Dr. M. W., dressed in the masculine garb which she usually wears.

The case of the celebrated Dr. M. W. shows that even the female transvestite is greatly concerned in the question of dress.

She is always dressed in the masculine garb. She attributes great importance to the liberty of dress. She is constantly agitating for this liberty. In a letter to a male transvestite, written in Chicago, dated Jan. 12th, 1913, she says: “I have sent the bill to Albany, N. Y., and to Springfield, Ill., and expect to speak in both places on the right of clothes.” Then she continues: “The constitution of the U. S. gives right to life and liberty, and it makes no exception regarding ‘legs’ and ‘sex.’ It guarantees a republican form of government to every State, and it is not republican when the State puts the people in dress-chains.”

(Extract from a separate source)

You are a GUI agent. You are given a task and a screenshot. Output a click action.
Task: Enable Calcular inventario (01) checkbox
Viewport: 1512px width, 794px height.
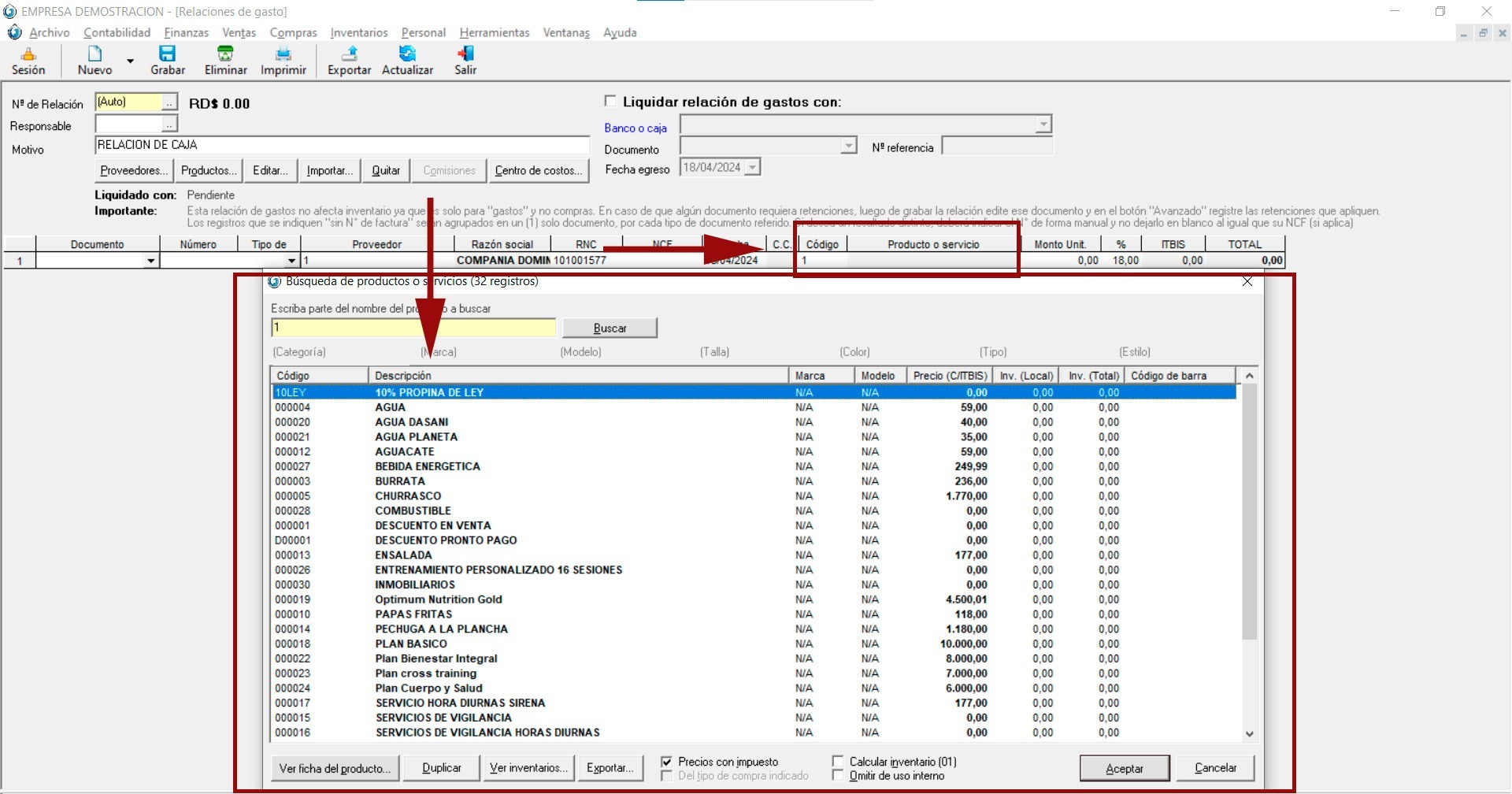[x=838, y=762]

Zoöerastia.—One of the most peculiar and monstrous anomalies of the sexual impulse after homosexuality is zoöerastia or bestiality, where the individual se conjungit cum animalibus. The anomaly is as old as history. It was known already at Biblical times. The Mosaic lawgiver punishes the practice with death.[BI]

As a rule, bestiality is more due to a certain perversity than to a perversion. The fact that the zoöerasts are usually found among those who lack the opportunity for normal congressus (e. g., shepherds, segregated in the mountains for several months at a time) would tend to show that the practice is more a vice than a disease. Still a good many cases of bestiality show a diseased mentality. Even in the case of Gerstlaner (Arch. f. krim. Anthr. u. Krimin., xxxvi, p. 154), which looks more like a vice than a disease, the patient does not seem to be mentally sound.

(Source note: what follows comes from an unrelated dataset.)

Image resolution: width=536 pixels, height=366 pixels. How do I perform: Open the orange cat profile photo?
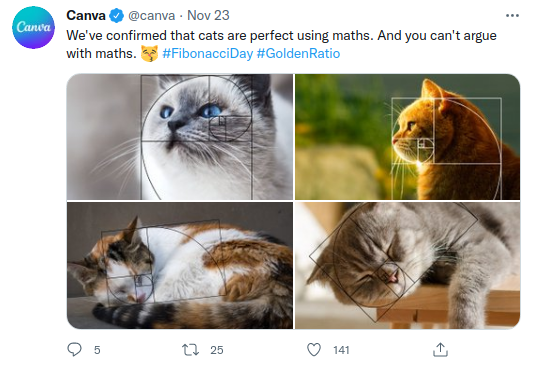[407, 137]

A man was loitering about in the park of a certain town, where a savage big dog was often seen at large. By some means or other he managed to entice the dog to come near him. Quibusdam contrectationibus ei contigit ut voluptatem animalis concitaret. Tum nates nudavit, se flexit super scamnum, et canem adduxit ut coitum per anum perageret. During the act two policemen appeared on the scene who had great difficulty separare canem ab homine.

Such a case would look more like a vice than a disease. Still a man who can find sexual satisfaction in playing the rôle of the pathicus in any coitus per anum is sexually abnormal. The zoöerastic practices in the case of Sury (Archiv f. krim. Anthrop. u. Kriminalistik, xxxv, p. 314) are also due to a certain anomaly.

A man forty-seven years of age, twelve years married, was from the first day he married insatiable in his hunger for sexual activity. Præter maritam suam servis prædii sui concumbebat. Eodem tempore cum canibus ovibusque conjungebat et cotidie comprimebat porcam.